(Entries taken from a collection)
+ + + + +

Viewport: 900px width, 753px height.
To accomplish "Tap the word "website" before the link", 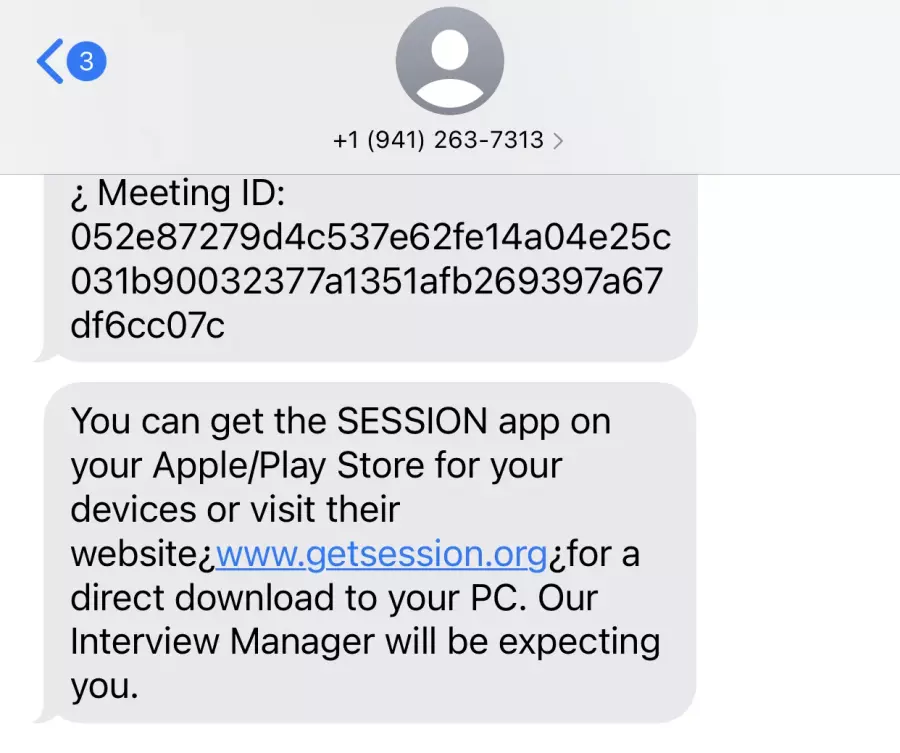I will pos(134,554).
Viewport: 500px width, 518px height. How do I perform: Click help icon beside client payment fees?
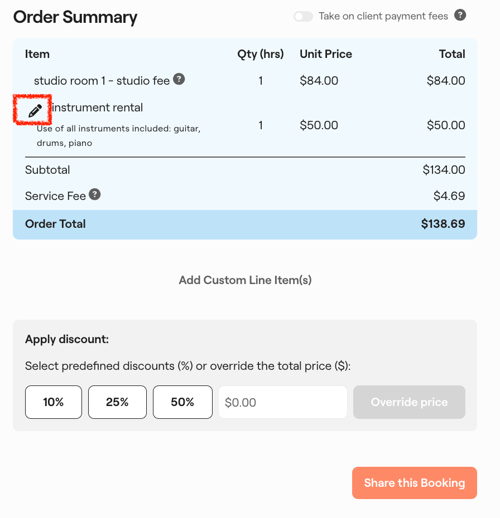[460, 15]
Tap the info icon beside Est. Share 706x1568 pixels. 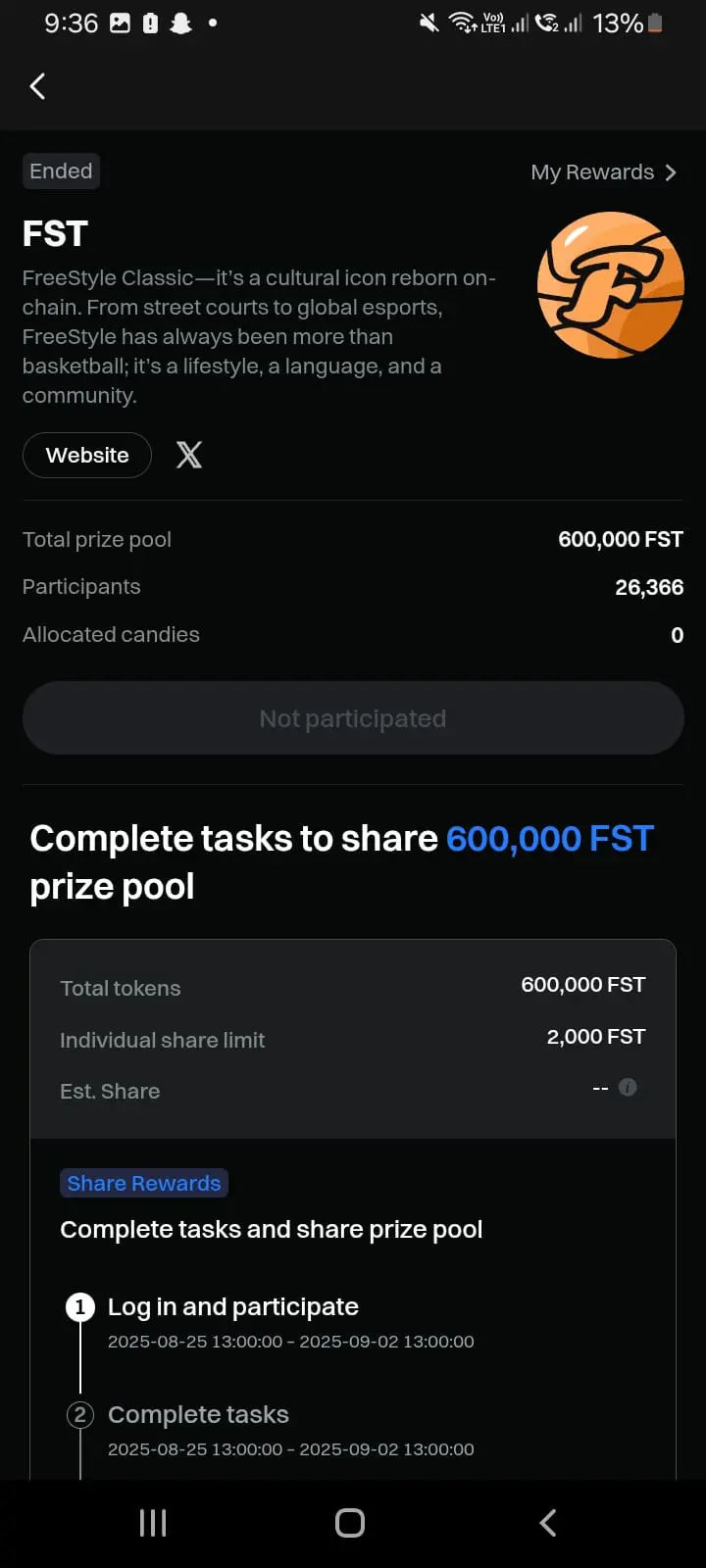(x=629, y=1087)
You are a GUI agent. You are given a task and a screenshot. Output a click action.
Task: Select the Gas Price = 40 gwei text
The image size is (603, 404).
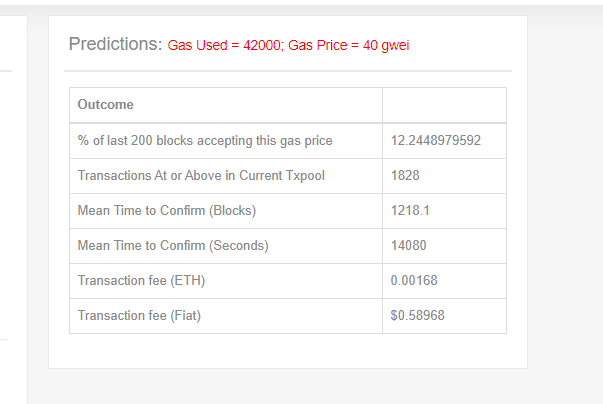[x=348, y=45]
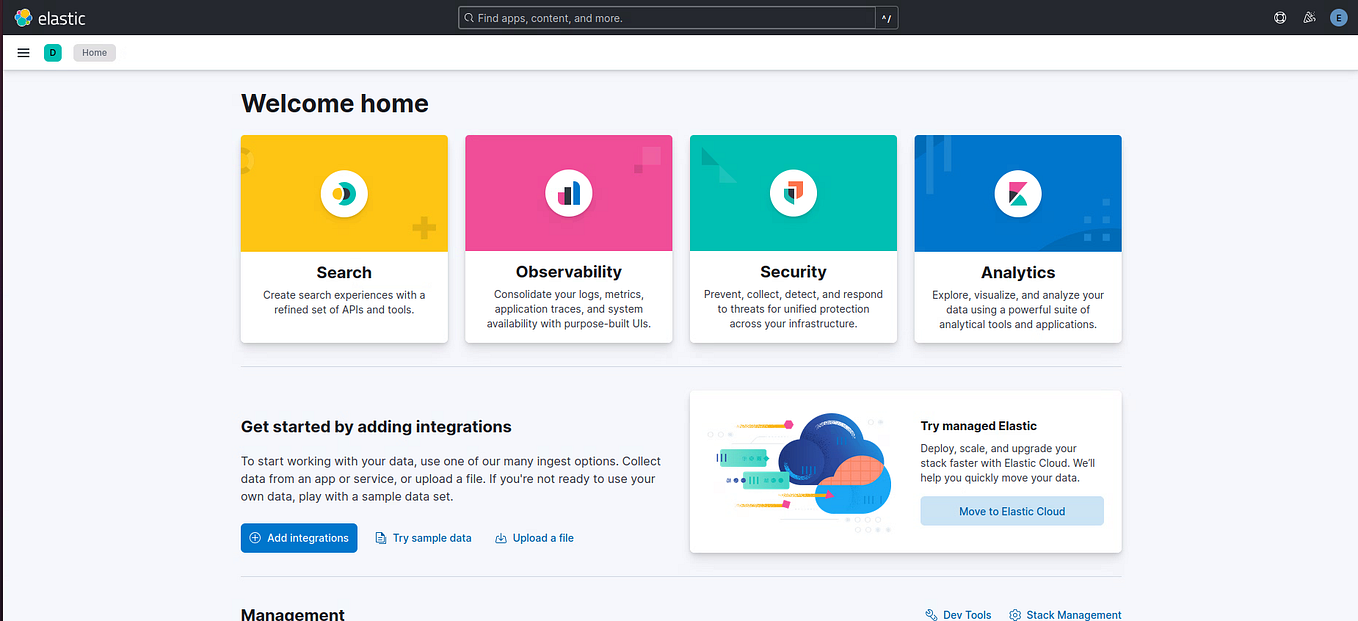The height and width of the screenshot is (621, 1358).
Task: Open the newsfeed notifications icon
Action: 1309,17
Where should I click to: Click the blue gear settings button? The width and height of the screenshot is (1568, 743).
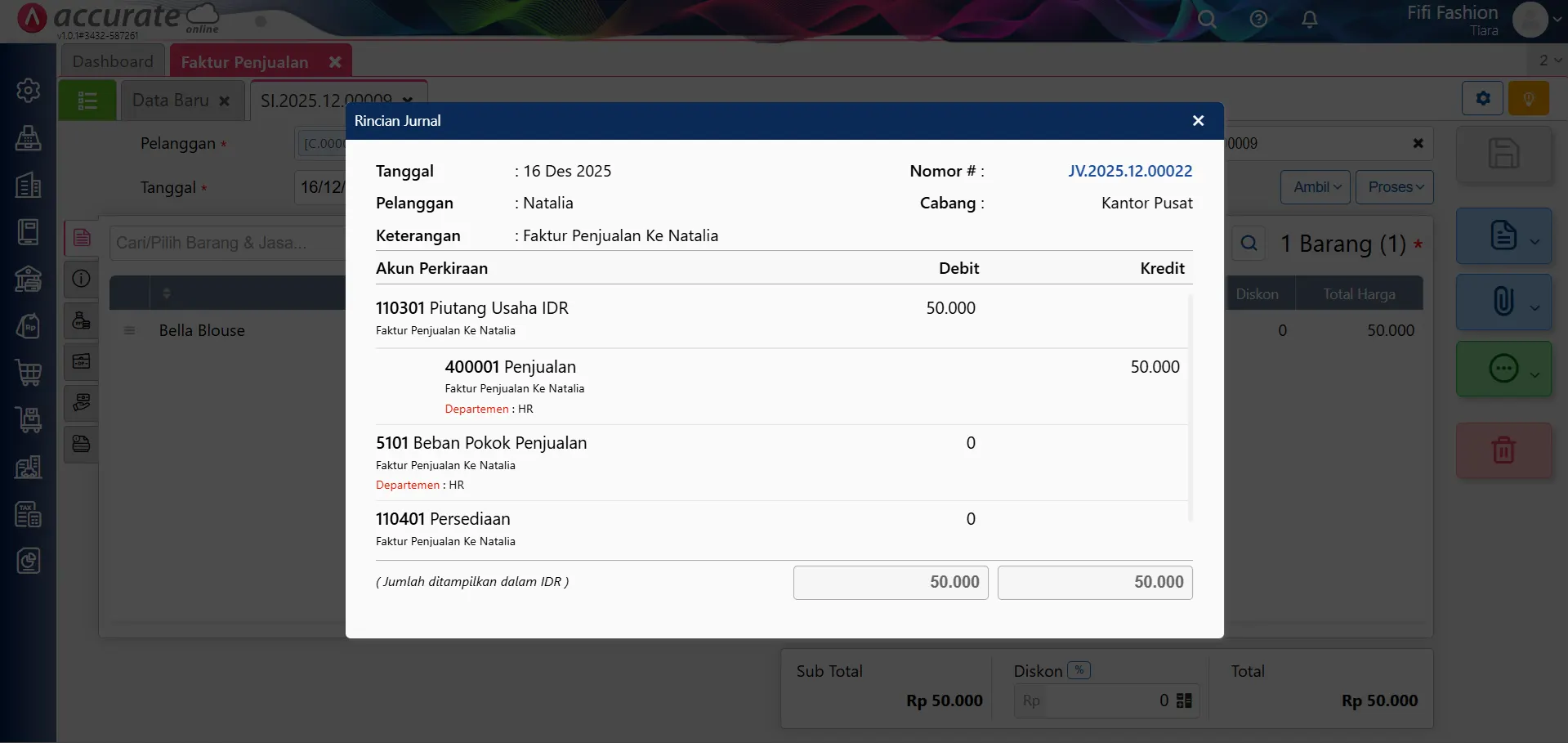pyautogui.click(x=1482, y=99)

+ + + + +

_Task directions:_
Set down exactly and only the lines from the line that contains "The image size is (603, 404)." through the last line of the entries above, with both of those lines included and the pictures left out.

_Response to this exercise:_
The image size is (603, 404).
[x=348, y=45]
The height and width of the screenshot is (621, 1358).
Task: Open the newsfeed notifications icon
Action: 1309,17
Where should I click to: Click the blue gear settings button? The width and height of the screenshot is (1568, 743).
pyautogui.click(x=1482, y=99)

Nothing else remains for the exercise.